Municipal curbside programs are diverting 18 million tons of food waste per year within the EU alone, funneling high-energy substrates into digesters that realize 520 Nm³ of biogas per ton, roughly 45% more than average crop residues. California’s dairy sector illustrates parallel momentum: 12.3 million tons of manure fed to digesters in 2024 generated RNG credits worth USD 620 million, surpassing farm milk revenue for herds under 800 cows. The sewage sludge market is expected to decline after Germany bans land application from large plants in 2029.

By Technology: Dry Systems Challenge Wet Digestion Dominance
Wet CSTR continues to dominate with 52.3% share because of operational reliability and legacy investments, yet dry digestion is growing 7.1% per year by leveraging 70% lower water use and 40% smaller footprint. A DRANCO high-solids plant can reduce retention time to 21 days, boosting throughput without proportional capex.
Two-stage co-digestion designs boost methane yields from lipid-rich waste. However, this comes at an added cost of USD 1.2 million for a 1 MW setup. While Laguna-type systems are favored in tropical livestock hubs for their cost-effectiveness, they face scrutiny due to an average methane slip, jeopardizing their climate credentials. In 2025, the introduction of active-suction membrane covers reduced this slip. Yet, in markets where credit is hard to come by, this innovation has pushed the payback period out by over a year.
By Plant Scale: Utility Projects Dominate, Farm Units Multiply
Utility-scale assets above 1 MW seized 40.5% of 2025 installations and continue to grow at 5.5% CAGR as grid-injection economics absorb fixed upgrading and interconnection costs. A 5 MW unit in Denmark generates EUR 24.2 million in blended biomethane and certificate revenue, delivering a 9.2% unlevered IRR.
Medium-scale digesters (250 kW–1 MW), mainly clustering around agro-industrial districts. Farm-scale units below 250 kW are multiplying fastest in India, China, and Africa, but despite subsidies covering up to 75% of capex, unit-level economics remain marginal unless predictive IoT controls lift capacity factors into the mid-80% range.

By Application: Vehicle Fuel Surges as CHP Stagnates
CHP contributed 39.6% to the 2025 revenue; however, it is expected to experience modest growth due to the expiration of legacy FITs and persistently low wholesale power prices in Europe. Bio-CNG and bio-LNG together represent the highest-growth use, adding 8.4% yearly through 2031 as fleets adopt RNG to satisfy tightening emission limits.

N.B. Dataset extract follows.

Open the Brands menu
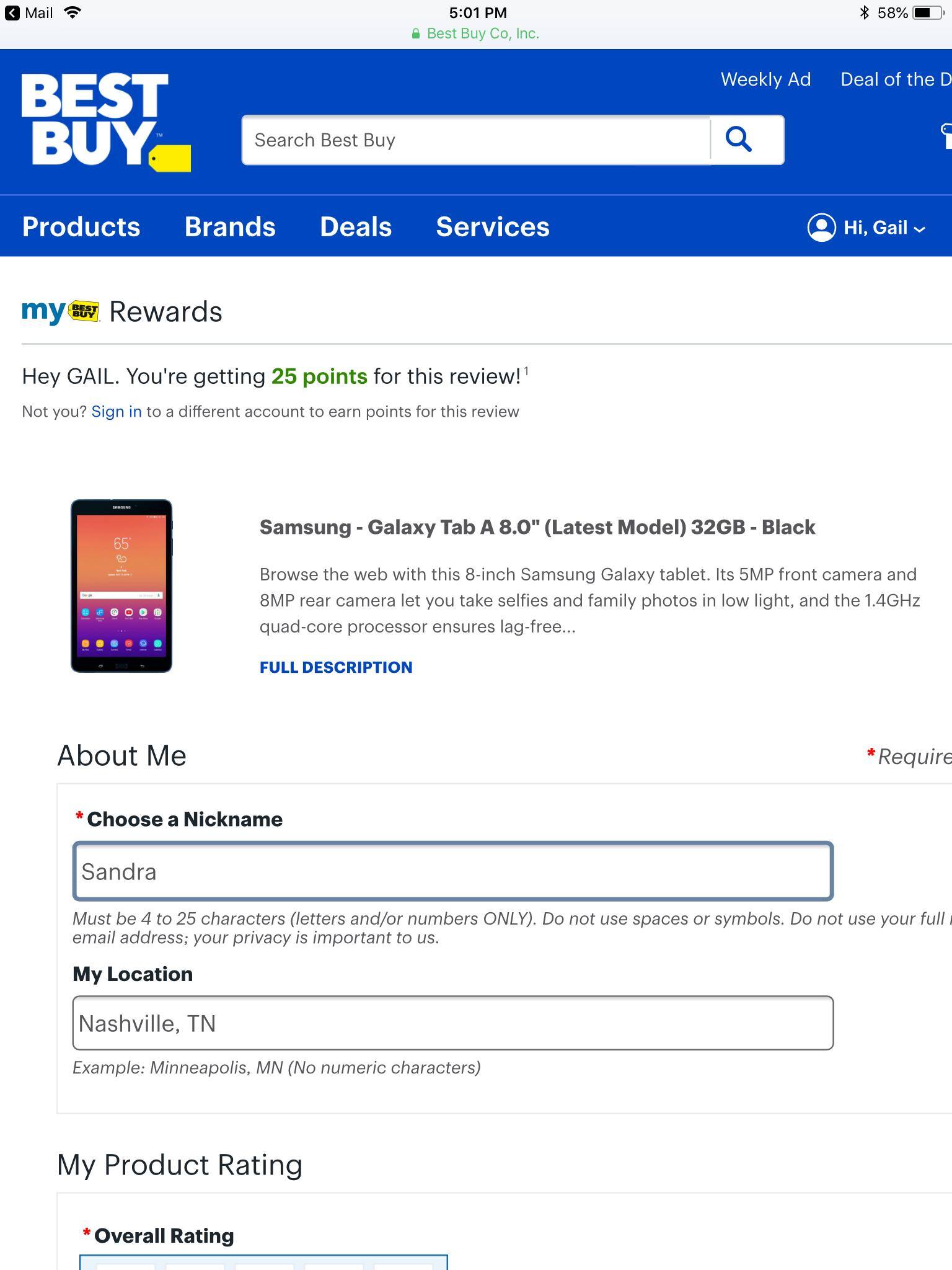The height and width of the screenshot is (1270, 952). 230,227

Organic biogas is influenced by mandates such as California's 12.5% renewable gas requirement by 2030. Stand-alone electricity plants are primarily utilized in regions where diesel generation costs are prohibitively high, while district heating adoption is supported by Nordic carbon taxes exceeding EUR 90 per ton.
By End-User Sector: Transport Distributors Outpace Municipal Utilities
Municipal wastewater utilities still form the single largest customer class at 33.4% share, but transport fuel distributors are scaling faster at 7.9% CAGR, locking in 15-year offtake contracts that securitize future LCFS compliance costs.

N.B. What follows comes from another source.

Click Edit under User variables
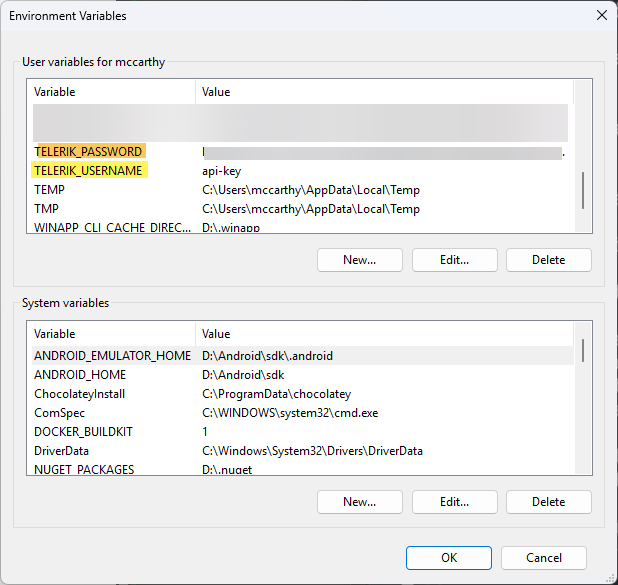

Agricultural enterprises' digesters double as manure-management tools required by nutrient caps. Food processors are accelerating installations to meet corporate net-zero schedules, while waste-management firms pivot from declining landfill gas revenues toward food-waste AD investment.

Geography Analysis
Europe maintained 41.2% of 2025 revenue, anchored by Germany’s 9,500 plants and Denmark’s world-leading 28% biomethane grid penetration. Feedstock sources mature, and interconnection queues stretch to 18 months in regions such as Bavaria. Nordic countries are experiencing growth, driven by a 30% renewable transport fuel mandate and the early adoption of bio-LNG.

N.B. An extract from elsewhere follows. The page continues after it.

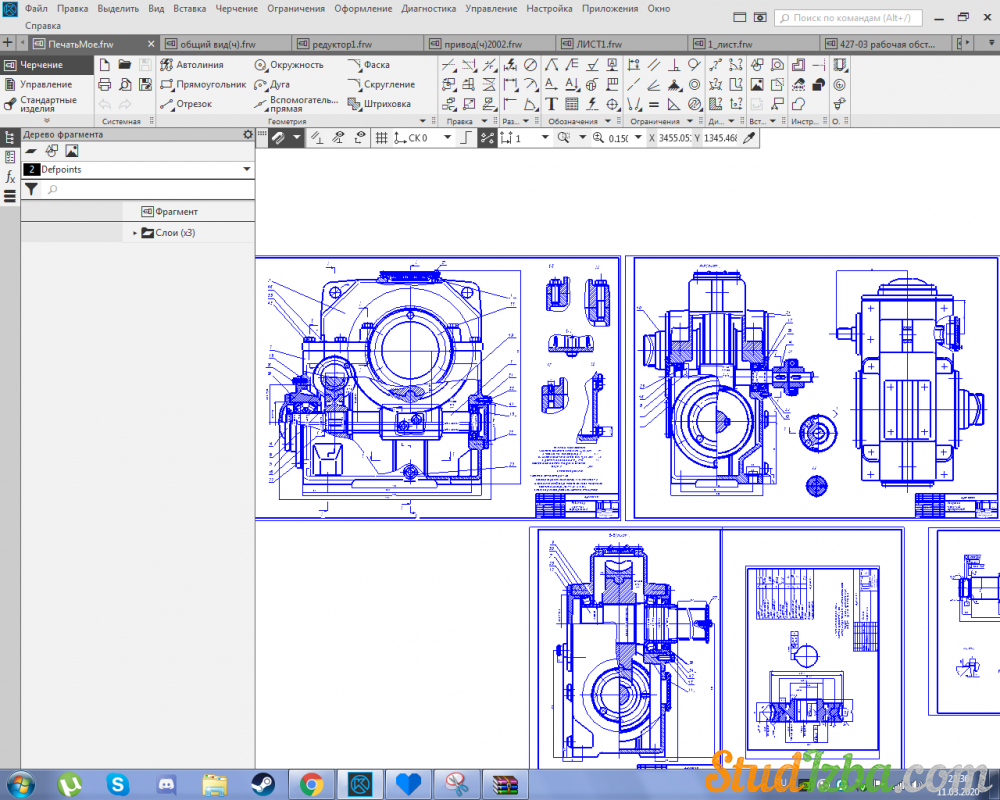The width and height of the screenshot is (1000, 800).
Task: Click the Text (T) annotation tool
Action: 551,104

Asia-Pacific will expand 6.4% annually through 2031, making it the fastest-growing region in the organic biogas market. China’s CNY 50 billion rural-digester fund and India’s 5,000-plant SATAT target underpin momentum, though execution lags amid land fears and offtake-price disputes. Japan is emerging as a niche leader post-2024 Food Recycling Law amendments, and Southeast Asian growth is backed by palm-effluent lagoon projects.
In North America, California drives RNG demand via LCFS, while Canada’s provincial carbon taxes have triggered a dozen new projects in British Columbia and Quebec. Mexico adds capacity mainly for on-site steam in food factories because of limited pipeline access. South America and the Middle East & Africa remain small but are logging pilot projects in Brazil’s sugar sector and the UAE’s waste-to-energy build-out.(4)European Biogas Association, “Statistical Report 2026,” europeanbiogas.eu

Competitive Landscape
The organic biogas market is moderately fragmented. Seven M&A deals above USD 100 million closed between 2024 and early 2026, with Copenhagen Infrastructure Partners and Asterion Industrial Partners leading platform roll-ups. European incumbents such as EnviTec and PlanET are vertically integrating EPC and O&M to lock in service revenue, whereas North American specialists Clean Energy Fuels and Anaergia prioritize long-term RNG offtake to harvest LCFS and RIN credits.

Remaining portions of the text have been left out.